Top of Information provided

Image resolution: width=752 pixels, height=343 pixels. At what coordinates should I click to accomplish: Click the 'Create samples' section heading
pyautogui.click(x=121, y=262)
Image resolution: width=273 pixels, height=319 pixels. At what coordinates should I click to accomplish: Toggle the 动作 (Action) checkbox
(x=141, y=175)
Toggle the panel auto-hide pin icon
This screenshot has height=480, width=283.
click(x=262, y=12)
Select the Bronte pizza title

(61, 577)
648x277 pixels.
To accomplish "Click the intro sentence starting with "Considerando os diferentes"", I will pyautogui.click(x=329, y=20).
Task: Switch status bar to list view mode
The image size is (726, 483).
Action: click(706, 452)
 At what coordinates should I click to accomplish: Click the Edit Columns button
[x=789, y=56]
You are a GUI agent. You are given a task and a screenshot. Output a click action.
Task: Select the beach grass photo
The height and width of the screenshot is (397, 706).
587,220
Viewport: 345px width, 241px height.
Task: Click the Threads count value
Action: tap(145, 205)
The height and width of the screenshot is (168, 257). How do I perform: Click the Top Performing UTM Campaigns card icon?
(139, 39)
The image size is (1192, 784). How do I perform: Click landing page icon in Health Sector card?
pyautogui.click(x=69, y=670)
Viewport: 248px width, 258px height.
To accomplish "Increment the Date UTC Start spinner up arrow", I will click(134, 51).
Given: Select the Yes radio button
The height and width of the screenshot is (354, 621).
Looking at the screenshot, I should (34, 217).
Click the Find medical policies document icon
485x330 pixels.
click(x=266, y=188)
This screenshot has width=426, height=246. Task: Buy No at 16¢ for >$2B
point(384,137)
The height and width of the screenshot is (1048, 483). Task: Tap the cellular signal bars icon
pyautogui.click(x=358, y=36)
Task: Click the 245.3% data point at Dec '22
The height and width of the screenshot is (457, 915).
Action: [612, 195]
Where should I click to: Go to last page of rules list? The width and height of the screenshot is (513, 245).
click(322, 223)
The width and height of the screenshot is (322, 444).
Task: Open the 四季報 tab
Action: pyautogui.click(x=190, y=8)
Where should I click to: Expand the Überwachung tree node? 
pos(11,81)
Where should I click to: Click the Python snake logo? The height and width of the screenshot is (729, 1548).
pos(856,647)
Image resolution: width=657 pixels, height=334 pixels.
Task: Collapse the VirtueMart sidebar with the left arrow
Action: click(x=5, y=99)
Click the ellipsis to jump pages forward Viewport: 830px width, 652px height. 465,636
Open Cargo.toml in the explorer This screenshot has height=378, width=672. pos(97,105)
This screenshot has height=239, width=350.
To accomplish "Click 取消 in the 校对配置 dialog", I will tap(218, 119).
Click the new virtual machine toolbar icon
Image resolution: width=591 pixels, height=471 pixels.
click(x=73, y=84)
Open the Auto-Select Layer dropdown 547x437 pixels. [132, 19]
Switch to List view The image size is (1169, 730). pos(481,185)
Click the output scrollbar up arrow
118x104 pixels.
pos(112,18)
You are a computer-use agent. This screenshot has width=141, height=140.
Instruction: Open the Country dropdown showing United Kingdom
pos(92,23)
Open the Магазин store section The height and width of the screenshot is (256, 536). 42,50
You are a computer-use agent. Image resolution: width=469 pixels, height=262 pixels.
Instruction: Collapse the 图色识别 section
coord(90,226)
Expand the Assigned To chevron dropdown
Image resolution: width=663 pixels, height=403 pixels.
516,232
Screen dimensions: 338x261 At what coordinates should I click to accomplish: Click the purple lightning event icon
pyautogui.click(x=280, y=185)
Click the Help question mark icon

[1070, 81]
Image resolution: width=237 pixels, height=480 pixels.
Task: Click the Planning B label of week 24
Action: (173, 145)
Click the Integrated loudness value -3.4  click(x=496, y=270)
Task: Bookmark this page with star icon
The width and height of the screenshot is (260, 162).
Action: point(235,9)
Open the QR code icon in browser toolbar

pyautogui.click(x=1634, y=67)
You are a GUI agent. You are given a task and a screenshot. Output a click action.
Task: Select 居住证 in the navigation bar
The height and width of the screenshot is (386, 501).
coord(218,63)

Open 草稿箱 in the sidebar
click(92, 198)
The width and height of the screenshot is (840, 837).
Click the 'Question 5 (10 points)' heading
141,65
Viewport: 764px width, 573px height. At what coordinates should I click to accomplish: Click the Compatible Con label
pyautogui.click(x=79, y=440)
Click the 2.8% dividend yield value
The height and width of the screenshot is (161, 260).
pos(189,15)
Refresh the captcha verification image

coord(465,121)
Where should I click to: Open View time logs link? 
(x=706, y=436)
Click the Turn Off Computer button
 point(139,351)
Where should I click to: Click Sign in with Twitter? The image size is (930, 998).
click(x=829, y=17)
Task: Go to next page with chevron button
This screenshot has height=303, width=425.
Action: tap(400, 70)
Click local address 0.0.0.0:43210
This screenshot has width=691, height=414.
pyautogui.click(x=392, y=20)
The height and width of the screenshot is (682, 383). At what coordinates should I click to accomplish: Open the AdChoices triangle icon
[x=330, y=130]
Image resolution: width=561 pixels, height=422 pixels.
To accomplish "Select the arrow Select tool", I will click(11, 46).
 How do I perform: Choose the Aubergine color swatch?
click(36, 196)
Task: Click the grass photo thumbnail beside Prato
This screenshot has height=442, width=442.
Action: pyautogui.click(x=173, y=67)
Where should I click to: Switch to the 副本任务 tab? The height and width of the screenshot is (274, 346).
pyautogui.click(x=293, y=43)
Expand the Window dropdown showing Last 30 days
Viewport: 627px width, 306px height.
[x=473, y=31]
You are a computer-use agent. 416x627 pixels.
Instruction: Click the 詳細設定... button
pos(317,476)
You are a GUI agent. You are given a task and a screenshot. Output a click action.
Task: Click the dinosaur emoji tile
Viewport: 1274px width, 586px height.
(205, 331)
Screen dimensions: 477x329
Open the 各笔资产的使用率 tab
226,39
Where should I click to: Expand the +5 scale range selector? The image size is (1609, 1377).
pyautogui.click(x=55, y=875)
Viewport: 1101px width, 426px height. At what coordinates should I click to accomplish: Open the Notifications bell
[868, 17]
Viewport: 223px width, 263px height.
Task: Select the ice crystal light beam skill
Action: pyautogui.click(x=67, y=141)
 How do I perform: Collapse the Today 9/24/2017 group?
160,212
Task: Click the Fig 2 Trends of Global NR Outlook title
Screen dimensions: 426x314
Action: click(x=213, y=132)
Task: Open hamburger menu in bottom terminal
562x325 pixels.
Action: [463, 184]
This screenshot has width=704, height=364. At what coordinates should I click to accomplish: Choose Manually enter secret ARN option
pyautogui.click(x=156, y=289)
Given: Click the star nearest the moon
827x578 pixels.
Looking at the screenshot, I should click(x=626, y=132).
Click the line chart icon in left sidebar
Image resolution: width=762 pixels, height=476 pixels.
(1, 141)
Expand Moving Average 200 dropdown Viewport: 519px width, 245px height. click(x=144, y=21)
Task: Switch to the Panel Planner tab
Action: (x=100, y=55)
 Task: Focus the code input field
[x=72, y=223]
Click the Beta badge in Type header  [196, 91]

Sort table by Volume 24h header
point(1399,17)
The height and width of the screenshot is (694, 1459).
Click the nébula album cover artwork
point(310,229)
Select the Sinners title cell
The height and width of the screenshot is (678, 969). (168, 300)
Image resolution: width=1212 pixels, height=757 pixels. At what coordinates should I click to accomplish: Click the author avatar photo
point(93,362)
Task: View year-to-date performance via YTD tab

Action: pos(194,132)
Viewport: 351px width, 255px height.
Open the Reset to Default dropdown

Bottom of Information provided

Your instructions: Each line of the records, from the opening one through the line holding "648x277 pixels.", should be restated word for word, with nothing else in the answer.

Output for this exercise:
Image resolution: width=752 pixels, height=343 pixels. At what coordinates should I click to accomplish: Click the 'Create samples' section heading
pyautogui.click(x=121, y=262)
Image resolution: width=273 pixels, height=319 pixels. At what coordinates should I click to accomplish: Toggle the 动作 (Action) checkbox
(x=141, y=175)
Toggle the panel auto-hide pin icon
This screenshot has height=480, width=283.
click(x=262, y=12)
Select the Bronte pizza title

(61, 577)
648x277 pixels.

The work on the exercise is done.